France : Nicolas Sarkozy devant la justice pour « corruption active » et « trafic d’influence »

France : Nicolas Sarkozy devant la justice pour « corruption active » et « trafic d’influence »
Source : LesInfos.ma
25/03/2019 12:10

L’ancien président risque la correctionnelle dans l'affaire de « corruption » et de « trafic d'influence » à la Cour de cassation en 2014, révélée par des écoutes téléphoniques dans le cadre du dossier Bettencourt.

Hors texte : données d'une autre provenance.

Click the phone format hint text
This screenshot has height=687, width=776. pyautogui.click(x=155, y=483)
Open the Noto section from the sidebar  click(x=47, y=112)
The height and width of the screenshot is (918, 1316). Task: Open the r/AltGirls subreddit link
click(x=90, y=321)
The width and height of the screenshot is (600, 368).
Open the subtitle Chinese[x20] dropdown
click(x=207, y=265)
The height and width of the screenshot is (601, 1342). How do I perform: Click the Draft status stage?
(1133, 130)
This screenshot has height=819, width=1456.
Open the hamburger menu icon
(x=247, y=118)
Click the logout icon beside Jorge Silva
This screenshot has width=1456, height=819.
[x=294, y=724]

Appelée à se prononcer ce lundi, la chambre de l'instruction de la Cour d'appel de Paris avait rejeté un précédent recours de l'ex-président français contre le réquisitoire du parquet national financier (PNF). Les juges d'instruction avaient en effet suivi l'avis du PNF et ordonné le 26 mars 2018 un procès pour « corruption active » et « trafic d'influence » contre Nicolas Sarkozy, ainsi que son avocat Me Thierry Herzog et l'ex-magistrat à la Cour de cassation, Gilbert Azibert, poursuivis à leur tour pour « violation du secret professionnel. En effet, il est reproché à l'ex-chef d’État d'avoir tenté d'obtenir en 2014, via son avocat, des informations secrètes auprès de Gilbert Azibert, alors haut magistrat à la Cour de cassation, dans une procédure où il demandait la restitution de ses agendas saisis dans l'affaire Bettencourt, dans laquelle il a finalement bénéficié d'un non-lieu.

L’origine de l’affaire

En mars 2014, des écoutes téléphoniques effectuées dans le cadre d’une toute autre affaire – celle des financements libyens – ont révélé la tenue de conversations entre Nicolas Sarkozy et son avocat Thierry Herzog sur des téléphones mobiles enregistrés sous de faux noms. L'avocat de Nicolas Sarkozy admet alors avoir ouvert une ligne pour son client au nom de « Paul Bismuth » dans l'espoir de sécuriser les conversations qu'il avait avec son client.

Dans le cadre de cette même affaire, Gilbert Azibert, avocat général près la Cour de cassation, est suspecté à son tour d'avoir renseigné Nicolas Sarkozy des avancées de la procédure judiciaire concernant l'affaire Woerth-Bettencourt en échange d'un possible appui à sa candidature à un poste judiciaire convoité à Monaco, poste qu'il n'obtiendra jamais. En effet, au dernier moment, Nicolas Sarkozy avait renoncé à ces démarches, revirement que les enquêteurs expliquent par le fait que Me Thierry Herzog et lui comprenaient que leurs téléphones non officiels, dont celui ouvert par l'ex-chef d’État sous une fausse identité, étaient surveillés.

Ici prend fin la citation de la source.